» Problem requirements
Please state the number of lines in the listing that contain the word "computer", and nothing else.

◇ ◇ ◇ ◇ ◇ ◇ ◇

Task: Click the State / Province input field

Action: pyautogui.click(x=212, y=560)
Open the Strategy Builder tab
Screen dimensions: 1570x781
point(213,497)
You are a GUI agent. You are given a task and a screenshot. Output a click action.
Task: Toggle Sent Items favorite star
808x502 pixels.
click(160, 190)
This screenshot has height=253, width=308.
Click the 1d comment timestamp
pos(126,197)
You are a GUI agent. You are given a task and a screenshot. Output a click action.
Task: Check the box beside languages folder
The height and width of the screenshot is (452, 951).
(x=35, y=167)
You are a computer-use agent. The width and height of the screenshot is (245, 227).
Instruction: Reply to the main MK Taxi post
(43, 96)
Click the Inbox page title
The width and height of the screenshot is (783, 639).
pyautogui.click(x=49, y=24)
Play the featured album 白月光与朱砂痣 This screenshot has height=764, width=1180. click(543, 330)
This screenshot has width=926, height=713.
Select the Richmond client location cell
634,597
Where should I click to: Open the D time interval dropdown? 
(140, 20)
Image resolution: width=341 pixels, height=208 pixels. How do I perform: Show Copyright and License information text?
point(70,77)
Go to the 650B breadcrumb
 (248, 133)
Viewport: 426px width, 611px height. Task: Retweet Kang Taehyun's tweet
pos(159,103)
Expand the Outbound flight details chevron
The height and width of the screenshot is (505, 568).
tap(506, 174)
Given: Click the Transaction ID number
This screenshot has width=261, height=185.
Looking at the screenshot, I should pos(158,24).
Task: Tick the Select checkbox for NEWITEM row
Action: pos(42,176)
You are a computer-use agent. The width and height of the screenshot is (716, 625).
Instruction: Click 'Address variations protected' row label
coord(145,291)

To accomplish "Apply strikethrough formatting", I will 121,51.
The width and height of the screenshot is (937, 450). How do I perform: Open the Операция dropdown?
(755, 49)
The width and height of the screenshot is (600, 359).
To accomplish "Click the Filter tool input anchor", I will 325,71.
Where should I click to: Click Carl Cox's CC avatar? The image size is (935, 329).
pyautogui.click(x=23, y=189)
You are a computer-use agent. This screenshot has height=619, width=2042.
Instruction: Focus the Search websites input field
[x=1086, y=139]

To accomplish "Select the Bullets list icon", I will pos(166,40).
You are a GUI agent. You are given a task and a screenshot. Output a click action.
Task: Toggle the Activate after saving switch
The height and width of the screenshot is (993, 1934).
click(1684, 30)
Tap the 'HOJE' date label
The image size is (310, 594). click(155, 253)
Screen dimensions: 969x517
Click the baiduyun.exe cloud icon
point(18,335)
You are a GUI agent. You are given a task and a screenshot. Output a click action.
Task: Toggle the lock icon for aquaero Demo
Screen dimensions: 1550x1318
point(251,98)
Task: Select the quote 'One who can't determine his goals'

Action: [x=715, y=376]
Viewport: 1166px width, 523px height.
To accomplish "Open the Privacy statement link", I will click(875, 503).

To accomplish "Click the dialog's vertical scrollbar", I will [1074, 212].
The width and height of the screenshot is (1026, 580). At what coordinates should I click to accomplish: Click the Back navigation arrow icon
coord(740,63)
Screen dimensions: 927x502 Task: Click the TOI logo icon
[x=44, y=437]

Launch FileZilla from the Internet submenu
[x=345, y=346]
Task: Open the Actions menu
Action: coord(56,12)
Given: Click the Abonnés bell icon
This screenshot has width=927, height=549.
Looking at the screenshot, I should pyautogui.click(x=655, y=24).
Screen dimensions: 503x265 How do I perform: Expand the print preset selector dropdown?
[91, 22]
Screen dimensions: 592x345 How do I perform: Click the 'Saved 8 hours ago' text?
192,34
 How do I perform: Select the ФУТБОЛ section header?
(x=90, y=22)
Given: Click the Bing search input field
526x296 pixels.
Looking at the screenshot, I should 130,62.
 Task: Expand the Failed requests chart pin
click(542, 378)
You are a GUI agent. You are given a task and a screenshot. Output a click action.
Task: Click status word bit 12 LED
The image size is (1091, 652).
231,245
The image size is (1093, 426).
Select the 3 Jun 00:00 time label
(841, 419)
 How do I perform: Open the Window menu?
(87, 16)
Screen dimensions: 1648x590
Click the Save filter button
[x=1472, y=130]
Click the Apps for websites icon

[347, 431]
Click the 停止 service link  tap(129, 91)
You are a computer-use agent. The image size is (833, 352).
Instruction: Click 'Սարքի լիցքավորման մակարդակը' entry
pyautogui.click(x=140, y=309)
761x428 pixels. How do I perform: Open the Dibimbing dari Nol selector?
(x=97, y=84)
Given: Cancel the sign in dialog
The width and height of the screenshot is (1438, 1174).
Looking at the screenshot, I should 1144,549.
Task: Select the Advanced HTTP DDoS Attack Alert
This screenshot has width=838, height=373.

◇ ◇ ◇ ◇ ◇ ◇ ◇

» The completed task
4